> **What you will do**: Pull out every line below that contains the string "Screen" and copy each one unchanged. Case counts.
▼
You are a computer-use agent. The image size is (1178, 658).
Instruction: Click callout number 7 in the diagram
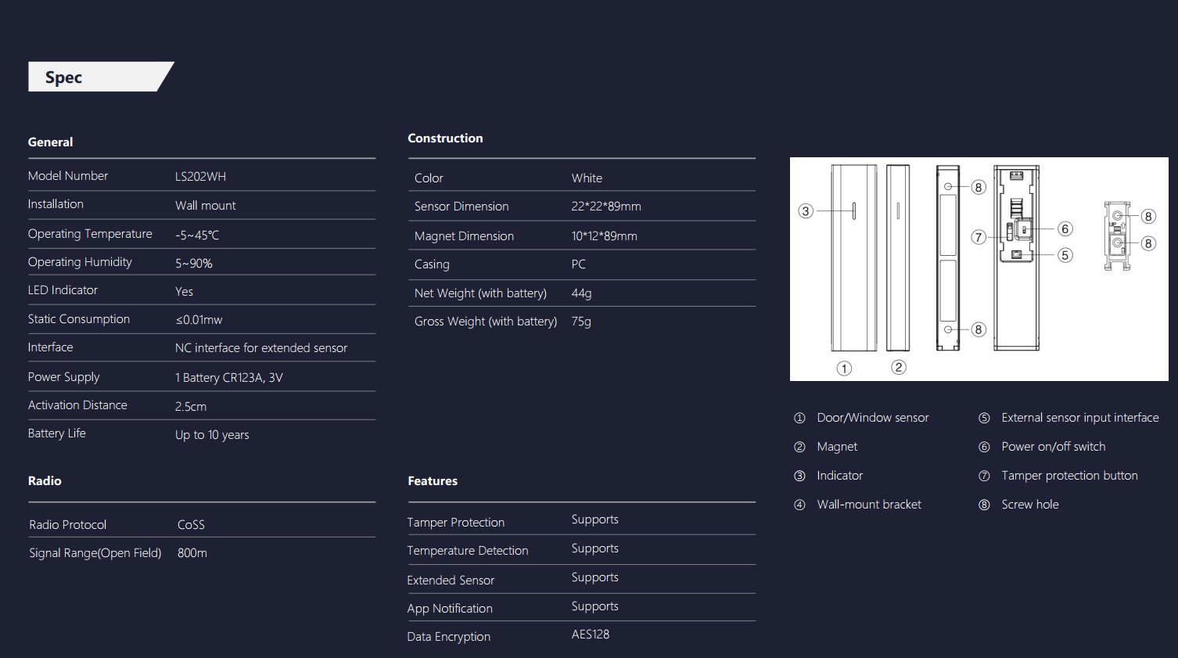(x=978, y=237)
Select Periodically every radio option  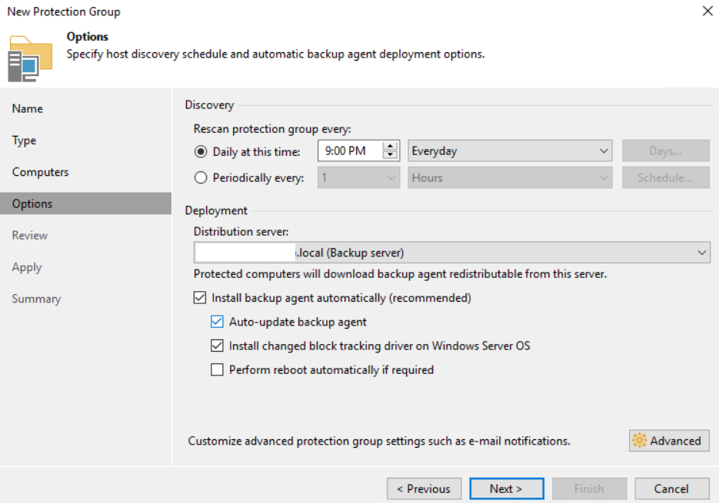(x=201, y=178)
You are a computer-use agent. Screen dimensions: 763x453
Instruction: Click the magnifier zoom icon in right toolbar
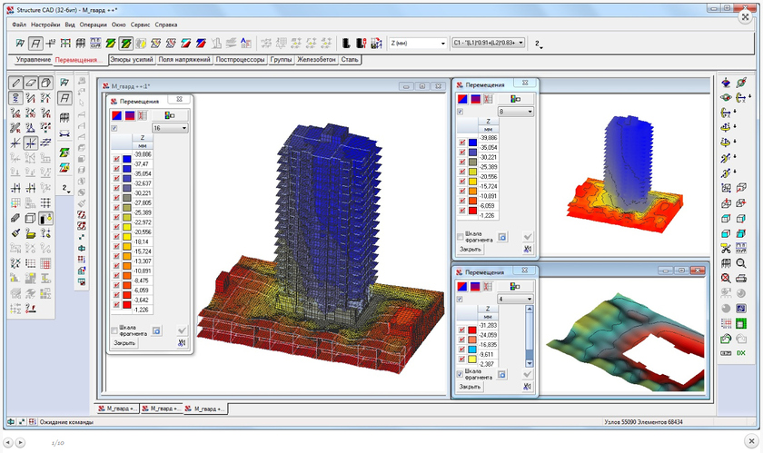(x=741, y=262)
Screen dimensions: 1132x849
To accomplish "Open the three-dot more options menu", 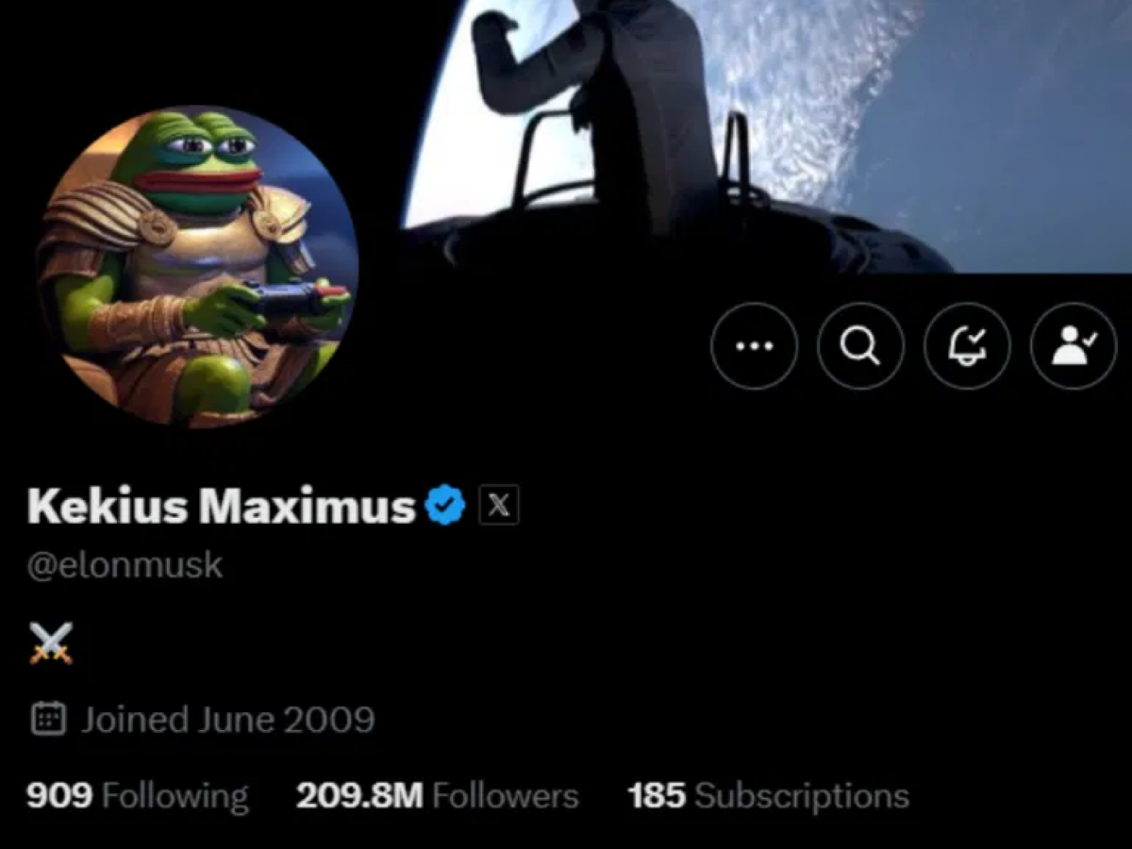I will click(754, 345).

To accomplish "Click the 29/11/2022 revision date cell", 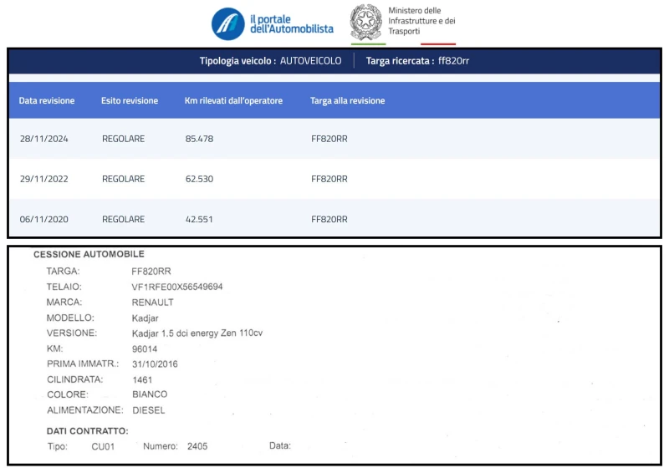I will (44, 179).

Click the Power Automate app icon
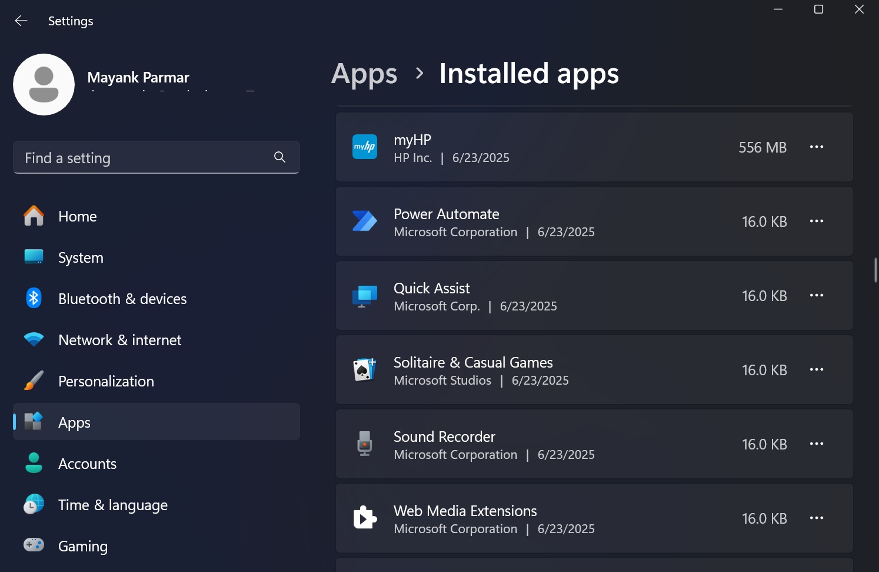[x=364, y=221]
▲
> **Answer**:
You are a computer-use agent. Screen dimensions: 763x453
Screen dimensions: 1132x849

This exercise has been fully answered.